Sposati per “soli” 21 anni, prima che una malattia porti alla morte Lelia, i coniugi Amendolagine sono un esempio di come la semplicità della vita di tutti i giorni possa aprirsi, illuminata dalla fede, alla dimensione straordinaria del miracolo


Quante coppie nella loro “cristiana normalità”, hanno condotto un cammino di vita santo, portando la luce della fede in famiglia, nell’educazione dei figli e nella vita che li ha circondati?
San Giovanni Paolo II desiderava fossero canonizzati coniugi cristiani esemplari. Coppie impegnate come tante, forti nella fede ma non senza momenti di dubbio e paura. Santi della porta accanto.

Abbiamo già presentato le coppie
Maria Corsini e Luigi Beltrame Quattrocchi
Daphrose Mukansanga e Cyprien Rugamba
Laura ed Eduardo Ortiz

Oggi vi presentiamo la quarta coppia santa:

Lelia e Ulisse Amendolagine

Ulisse nasce a Salerno nel 1893. Il padre è un dipendente ministeriale e la famiglia si trasferisce in diverse città italiane seguendo il suo lavoro. Alla fine, gli Amendolagine si stabiliscono a Roma, dove Ulisse si laurea in giurisprudenza nel 1917 e, seguendo le orme del padre, trova lavoro al Ministero dell’Interno. Lì farà carriera fino ad arrivare al ruolo di prefetto.
Benché il posto che occupa sia spesso soggetto alle richieste di favori e regalie, Ulisse, uomo integerrimo, rifiuta costantemente di elargire gli uni e di accettare le altre.
I suoi anni giovanili, quelli degli studi, sono contraddistinti da ambienti in cui la fede e la Chiesa sono visti purtroppo con avversione. Ulisse difende sempre entrambe, sostenendo la fatica di documentarsi e approfondire per meglio sostenere le sue idee e il suo credo. Nonostante queste frequenti discussioni, non perderà mai il rispetto e l’amicizia per le persone, insegnanti e colleghi universitari, che lo hanno avversato.
Di carattere è molto riservato, ma la sua serietà lo porta a essere ampiamente rispettato e benvoluto.
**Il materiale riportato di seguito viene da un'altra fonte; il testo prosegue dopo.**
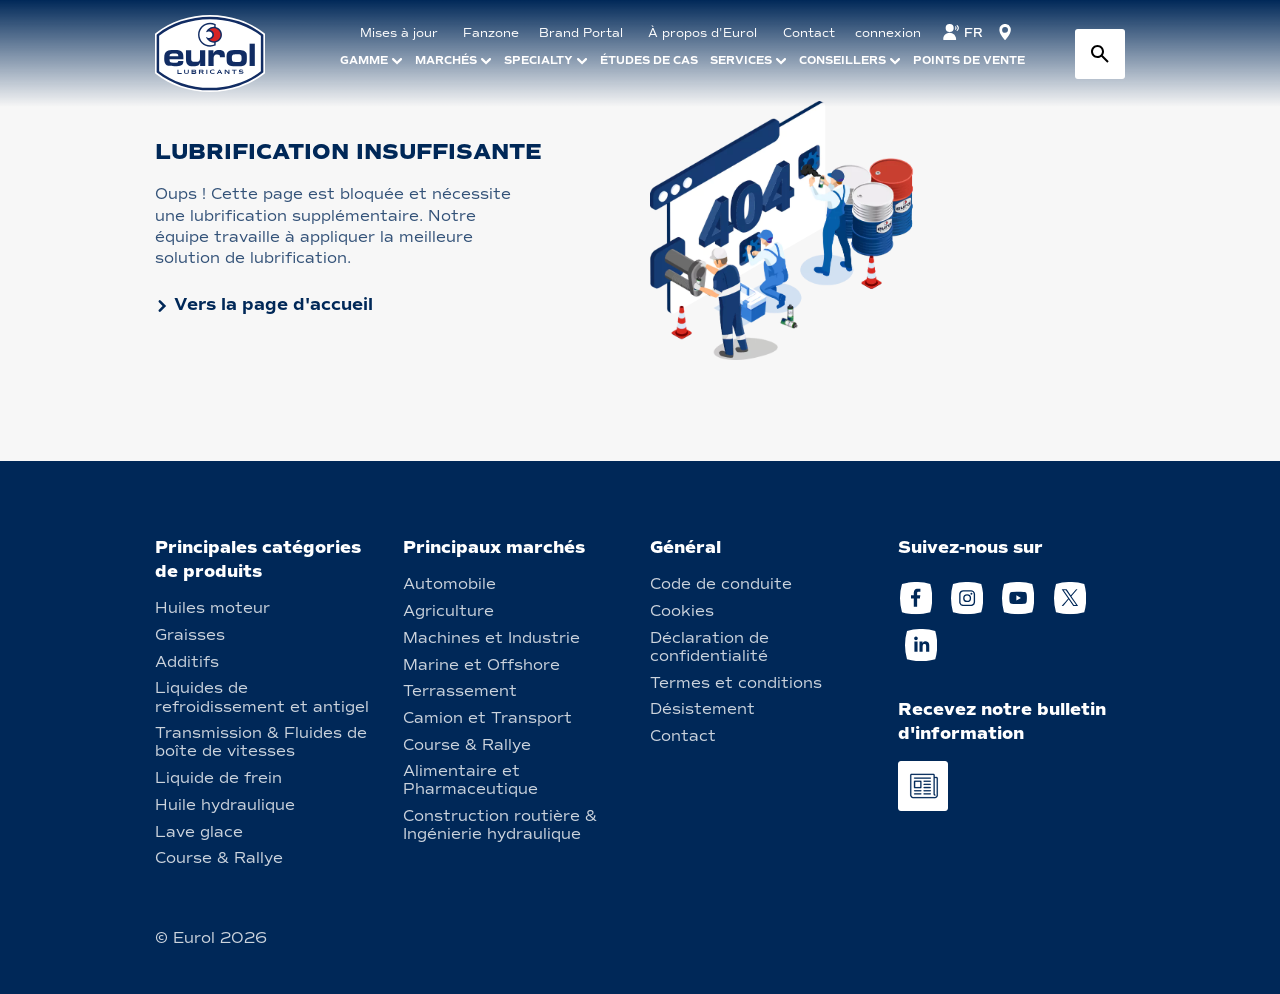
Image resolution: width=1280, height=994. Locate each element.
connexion (888, 33)
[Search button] (1100, 54)
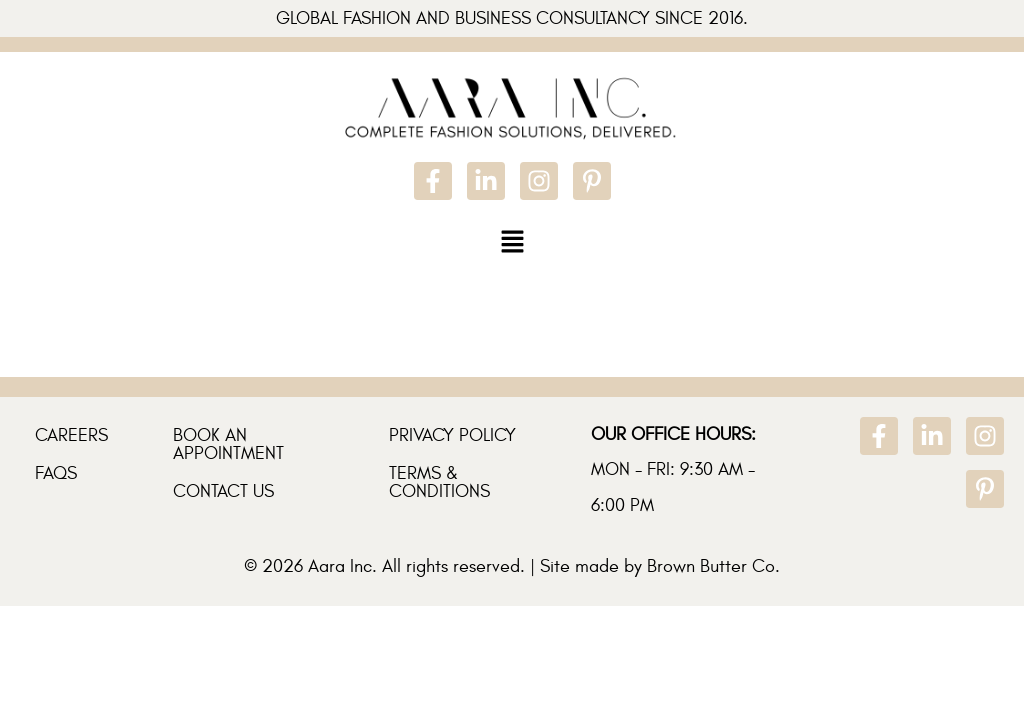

Lelia nasce a Potenza nel 1893. Anche suo padre è un ministeriale e anche la sua famiglia, i Cossidente, si trasferisce a Roma per il lavoro paterno. Finite le scuole superiori, lavora come insegnante in una scuola elementare, come cassiera in una banca e come bibliotecaria. A differenza del suo futuro marito è di carattere aperto, allegro e ottimista e si fa voler bene da tutti. È anche forte e resiliente e questo la aiuterà a superare le situazioni difficili che la vita le proporrà.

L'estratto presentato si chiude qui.